:: Input data ::
──────────

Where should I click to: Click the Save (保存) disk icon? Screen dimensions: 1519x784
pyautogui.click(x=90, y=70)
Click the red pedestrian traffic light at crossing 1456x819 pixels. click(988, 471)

──────────

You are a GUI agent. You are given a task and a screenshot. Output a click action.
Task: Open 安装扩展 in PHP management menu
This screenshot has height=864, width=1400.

──────────

:: Task requirements ::
Scan the entries above for the line containing "You are a GUI", and copy it and all lines after it exactly, down to and including the line containing "This screenshot has height=864, width=1400.".

:: Answer to this task ::
You are a GUI agent. You are given a task and a screenshot. Output a click action.
Task: Open 安装扩展 in PHP management menu
This screenshot has height=864, width=1400.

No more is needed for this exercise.